- [EXERCISE DESCRIPTION]
Using "photo" as the search string, find the matching lines below and copy them.

- [AVAILABLE RECORDS]
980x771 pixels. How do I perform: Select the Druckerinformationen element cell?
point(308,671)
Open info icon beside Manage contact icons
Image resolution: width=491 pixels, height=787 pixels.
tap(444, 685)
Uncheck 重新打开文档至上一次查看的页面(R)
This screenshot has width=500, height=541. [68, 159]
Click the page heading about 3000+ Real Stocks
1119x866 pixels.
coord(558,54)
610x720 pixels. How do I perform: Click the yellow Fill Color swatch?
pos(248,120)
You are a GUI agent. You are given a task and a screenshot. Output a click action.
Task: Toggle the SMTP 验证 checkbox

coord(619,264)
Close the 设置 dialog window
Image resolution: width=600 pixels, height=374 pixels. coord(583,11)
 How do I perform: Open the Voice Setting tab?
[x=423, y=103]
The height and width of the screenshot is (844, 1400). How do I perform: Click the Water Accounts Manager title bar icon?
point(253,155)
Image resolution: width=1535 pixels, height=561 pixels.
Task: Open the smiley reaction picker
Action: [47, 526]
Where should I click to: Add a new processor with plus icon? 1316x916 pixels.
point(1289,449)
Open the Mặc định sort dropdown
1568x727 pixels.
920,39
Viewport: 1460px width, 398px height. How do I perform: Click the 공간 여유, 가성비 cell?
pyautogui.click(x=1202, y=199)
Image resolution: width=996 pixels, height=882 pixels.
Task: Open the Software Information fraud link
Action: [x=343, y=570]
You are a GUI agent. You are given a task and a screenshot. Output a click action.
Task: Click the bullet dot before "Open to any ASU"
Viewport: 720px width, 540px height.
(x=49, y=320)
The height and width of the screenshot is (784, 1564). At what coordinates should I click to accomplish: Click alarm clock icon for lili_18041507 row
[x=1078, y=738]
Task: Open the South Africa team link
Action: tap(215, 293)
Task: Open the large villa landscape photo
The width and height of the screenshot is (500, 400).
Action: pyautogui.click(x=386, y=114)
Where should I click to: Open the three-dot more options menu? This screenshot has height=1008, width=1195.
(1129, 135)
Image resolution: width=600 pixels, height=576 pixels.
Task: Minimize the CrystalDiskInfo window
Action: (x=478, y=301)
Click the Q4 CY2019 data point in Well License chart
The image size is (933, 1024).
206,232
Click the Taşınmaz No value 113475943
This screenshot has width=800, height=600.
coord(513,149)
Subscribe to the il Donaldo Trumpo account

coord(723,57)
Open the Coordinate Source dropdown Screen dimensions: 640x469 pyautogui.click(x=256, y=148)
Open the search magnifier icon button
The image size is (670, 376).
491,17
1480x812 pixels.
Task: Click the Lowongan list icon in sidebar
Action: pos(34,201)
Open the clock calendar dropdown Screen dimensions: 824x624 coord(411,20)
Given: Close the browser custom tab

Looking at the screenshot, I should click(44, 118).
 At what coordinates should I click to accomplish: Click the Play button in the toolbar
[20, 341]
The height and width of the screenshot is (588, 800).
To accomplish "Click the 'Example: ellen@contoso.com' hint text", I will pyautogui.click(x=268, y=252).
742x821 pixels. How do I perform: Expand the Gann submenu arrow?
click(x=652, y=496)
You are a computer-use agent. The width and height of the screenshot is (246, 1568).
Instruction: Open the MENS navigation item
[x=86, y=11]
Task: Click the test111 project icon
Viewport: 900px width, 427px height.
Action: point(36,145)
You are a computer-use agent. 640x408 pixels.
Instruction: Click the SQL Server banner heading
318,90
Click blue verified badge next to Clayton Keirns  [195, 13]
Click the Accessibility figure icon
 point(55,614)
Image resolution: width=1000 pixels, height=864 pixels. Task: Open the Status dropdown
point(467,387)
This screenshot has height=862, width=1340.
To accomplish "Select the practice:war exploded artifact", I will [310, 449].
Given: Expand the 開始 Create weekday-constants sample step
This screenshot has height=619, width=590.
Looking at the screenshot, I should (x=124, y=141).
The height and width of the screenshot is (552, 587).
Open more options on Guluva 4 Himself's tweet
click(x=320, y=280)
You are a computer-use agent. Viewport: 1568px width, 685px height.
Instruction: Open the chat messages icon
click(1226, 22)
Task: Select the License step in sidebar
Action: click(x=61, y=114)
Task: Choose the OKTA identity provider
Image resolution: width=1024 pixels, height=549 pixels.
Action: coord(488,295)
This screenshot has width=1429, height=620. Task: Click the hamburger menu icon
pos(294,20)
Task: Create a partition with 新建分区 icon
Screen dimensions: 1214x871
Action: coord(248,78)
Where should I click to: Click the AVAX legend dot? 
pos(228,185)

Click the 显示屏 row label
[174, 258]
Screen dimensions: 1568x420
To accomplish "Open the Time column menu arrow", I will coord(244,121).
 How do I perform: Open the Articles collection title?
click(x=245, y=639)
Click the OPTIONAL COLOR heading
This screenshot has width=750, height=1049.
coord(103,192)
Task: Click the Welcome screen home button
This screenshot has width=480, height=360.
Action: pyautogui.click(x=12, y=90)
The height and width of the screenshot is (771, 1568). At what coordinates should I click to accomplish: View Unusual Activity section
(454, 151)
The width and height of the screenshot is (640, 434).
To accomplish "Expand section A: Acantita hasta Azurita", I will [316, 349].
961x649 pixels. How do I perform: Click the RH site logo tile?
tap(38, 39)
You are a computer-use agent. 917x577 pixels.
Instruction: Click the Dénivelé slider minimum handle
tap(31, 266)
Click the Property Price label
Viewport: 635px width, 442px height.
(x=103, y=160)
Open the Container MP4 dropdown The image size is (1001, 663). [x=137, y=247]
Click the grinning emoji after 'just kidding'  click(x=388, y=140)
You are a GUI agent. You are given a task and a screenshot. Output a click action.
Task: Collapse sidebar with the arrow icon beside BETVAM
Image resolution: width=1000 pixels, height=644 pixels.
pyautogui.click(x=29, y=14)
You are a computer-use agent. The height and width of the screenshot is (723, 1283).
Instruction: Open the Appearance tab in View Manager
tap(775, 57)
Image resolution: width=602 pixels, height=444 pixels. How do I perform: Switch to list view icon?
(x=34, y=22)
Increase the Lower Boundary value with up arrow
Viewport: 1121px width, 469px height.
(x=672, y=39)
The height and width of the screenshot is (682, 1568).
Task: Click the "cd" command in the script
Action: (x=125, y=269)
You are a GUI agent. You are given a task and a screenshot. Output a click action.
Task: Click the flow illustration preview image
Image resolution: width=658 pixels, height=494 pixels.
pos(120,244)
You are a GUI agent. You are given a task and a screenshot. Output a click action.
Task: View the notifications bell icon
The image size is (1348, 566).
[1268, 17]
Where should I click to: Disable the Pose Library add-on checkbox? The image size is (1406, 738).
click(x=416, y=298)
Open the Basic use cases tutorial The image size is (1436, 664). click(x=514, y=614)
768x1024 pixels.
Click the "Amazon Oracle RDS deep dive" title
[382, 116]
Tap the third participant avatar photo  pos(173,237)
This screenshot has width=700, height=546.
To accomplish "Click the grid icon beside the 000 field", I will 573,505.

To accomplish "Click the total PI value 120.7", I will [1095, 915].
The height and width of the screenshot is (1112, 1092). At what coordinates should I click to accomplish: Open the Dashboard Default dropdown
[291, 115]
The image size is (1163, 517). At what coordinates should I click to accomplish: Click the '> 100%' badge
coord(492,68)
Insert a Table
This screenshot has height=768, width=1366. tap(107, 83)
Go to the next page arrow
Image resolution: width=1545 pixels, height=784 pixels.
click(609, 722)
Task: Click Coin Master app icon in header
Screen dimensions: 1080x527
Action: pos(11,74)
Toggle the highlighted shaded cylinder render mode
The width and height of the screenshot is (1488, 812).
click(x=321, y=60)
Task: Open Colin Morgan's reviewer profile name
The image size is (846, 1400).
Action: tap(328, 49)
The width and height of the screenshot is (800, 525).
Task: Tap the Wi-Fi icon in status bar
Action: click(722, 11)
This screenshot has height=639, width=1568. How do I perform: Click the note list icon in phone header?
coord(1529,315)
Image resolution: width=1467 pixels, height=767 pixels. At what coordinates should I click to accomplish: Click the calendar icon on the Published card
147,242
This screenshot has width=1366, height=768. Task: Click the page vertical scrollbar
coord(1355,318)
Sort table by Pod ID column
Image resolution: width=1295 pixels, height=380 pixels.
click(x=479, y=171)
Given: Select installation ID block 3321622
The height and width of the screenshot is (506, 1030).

- [ANSWER FOR THIS EXERCISE]
Task: Open the large villa landscape photo
Tap the third participant avatar photo  pos(173,237)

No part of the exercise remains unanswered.